Sega celebrated the 25th anniversary of Sonic the Hedgehog at San Diego Comic-Con 2016 by throwing a little party complete with golden onion rings, chili dogs and a few hundred of Sonic’s biggest fans.
The stars of the show, besides Sonic himself, of course, were two new trailers that provided a sneak peek at the two new Sonic titles releasing in 2017.
The first is called Sonic Mania, and it is a retro Sonic title through and through. Sonic Mania will combine the first three Sonic games into one package while adding some new levels, moves, and various special little enhancements peppered throughout. Interestingly, the game is being developed by Christian Whitehead who is best known for creating a new engine for the Sonic games while he was just a fan. Serving alongside him will be the studios Headcannon and PagodaWest Games.
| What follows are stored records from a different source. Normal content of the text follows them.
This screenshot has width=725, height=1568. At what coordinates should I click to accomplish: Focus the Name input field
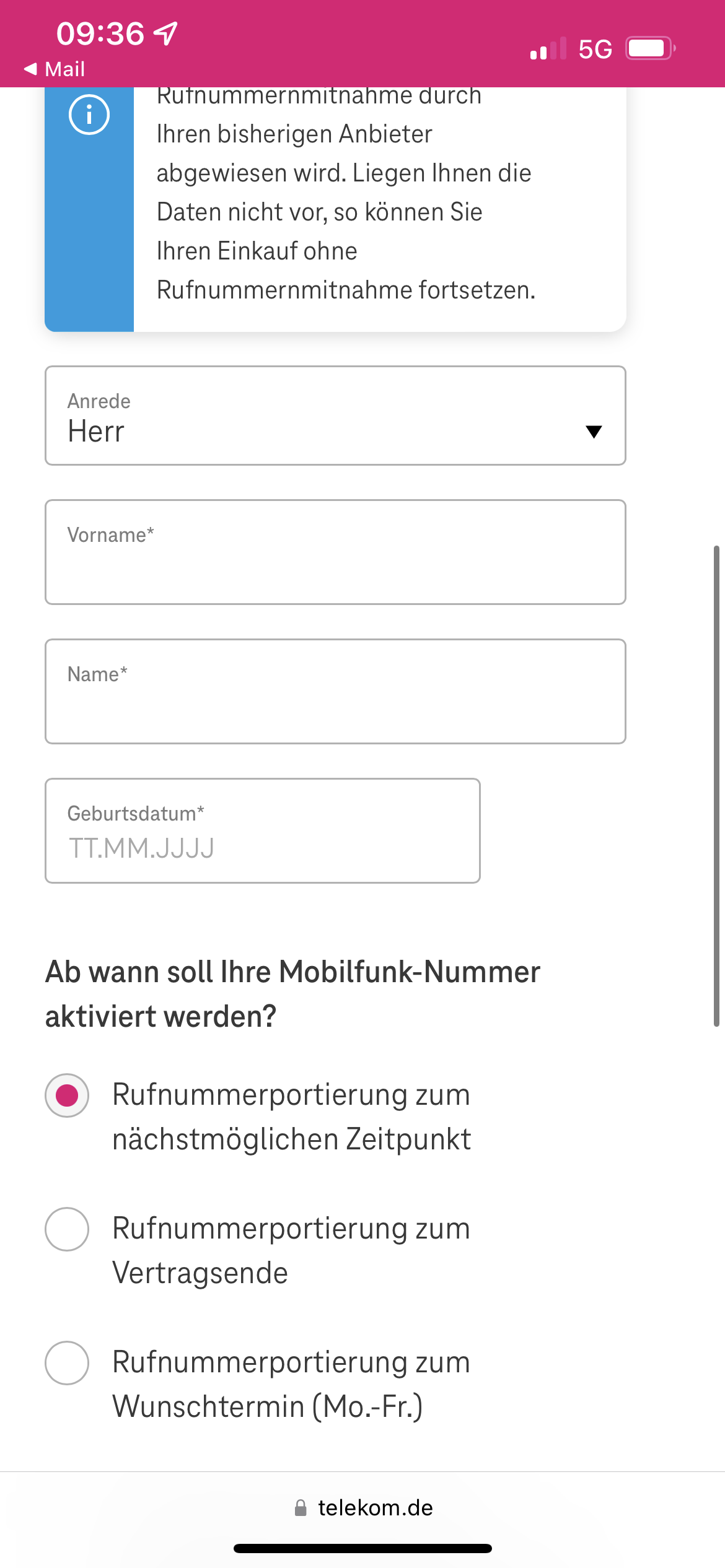335,691
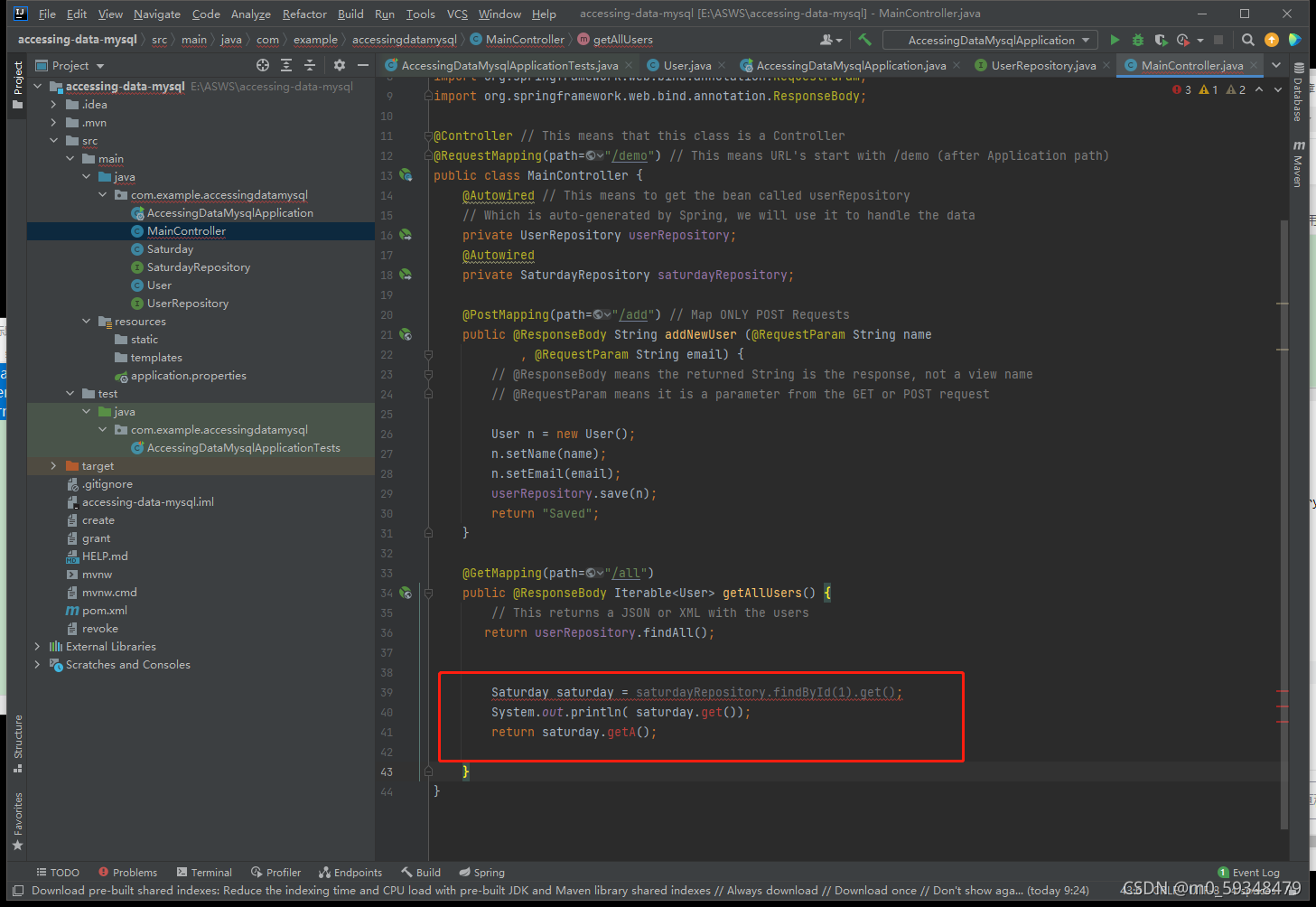Collapse the resources folder

point(86,321)
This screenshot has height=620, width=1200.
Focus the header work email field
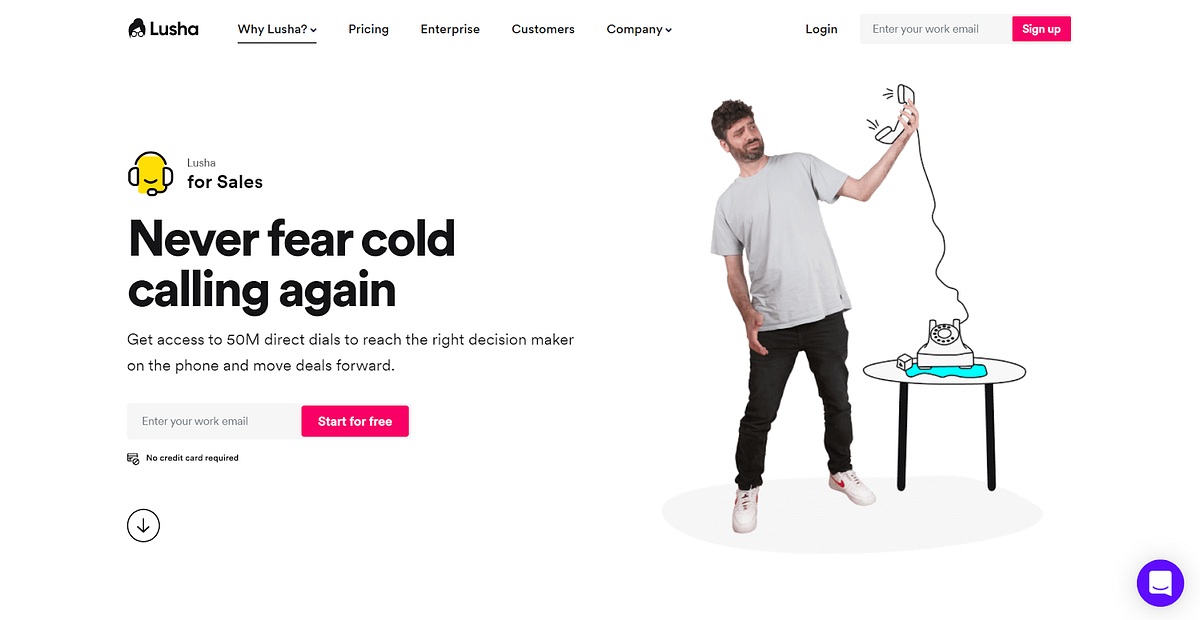tap(936, 29)
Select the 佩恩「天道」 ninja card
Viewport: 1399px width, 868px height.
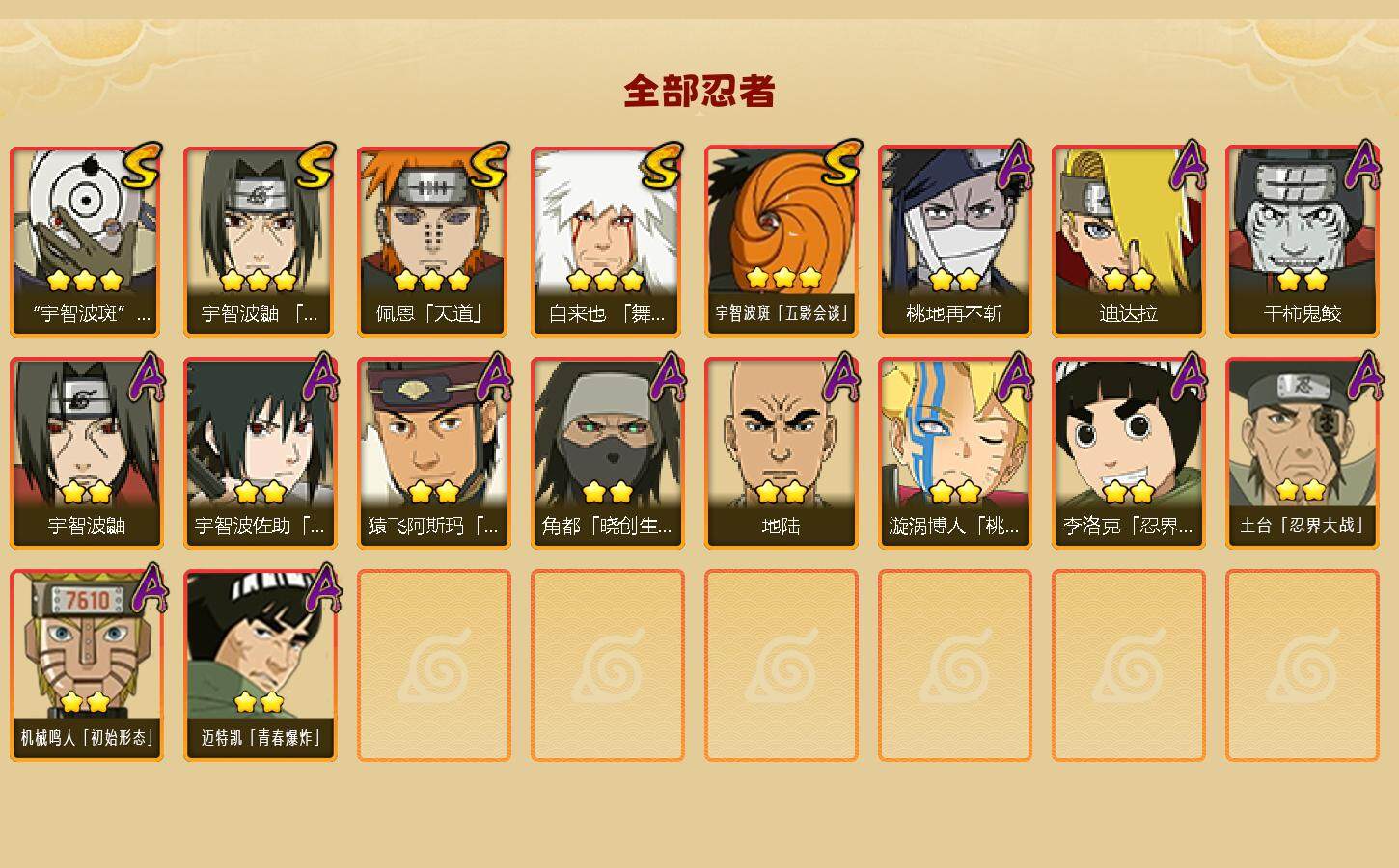point(434,241)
The second is called Project Sonic and it is…well, it’s a little rough. The teaser trailer for this game may not reveal much about the gameplay itself, but it does make it clear that this will be a 3D Sonic title that seems to be unnaturally narrative driven. According to the footage shown, that narrative will focus on Sonic taking part in some kind of revolution against invading alien forces and that the game will be much darker than the average Sonic title.
Sonic Mania will be released on the Wii U, Xbox One and PlayStation 4 in the Spring of 2017, while Project Sonic will reportedly be available for the Xbox One, PS4 and Nintendo NX sometime during the 2017 holiday season.
Although both of these games are meant to celebrate the Sonic franchise, they also shed a little light on the sad state the character is in. Sonic Mania has managed to garner an overwhelmingly positive reaction in a short time thanks to its classic Sonic action, while Project Sonic has been met with cautious optimism by those same fans who have seen this road for the character before and do not care for where it leads.
While you can’t easily say that all 2D Sonic games are good and all 3D Sonic games are bad, the fact remains that the character’s glory days are largely found in an era before the third dimension became a viable technological pursuit. Sega has yet to really find a 3D Sonic game formula that works as well as their 2D model, and it will be interesting to see if the success of Sonic Mania vs. the success of Project Sonic dictates what direction they decide to take the character moving forward.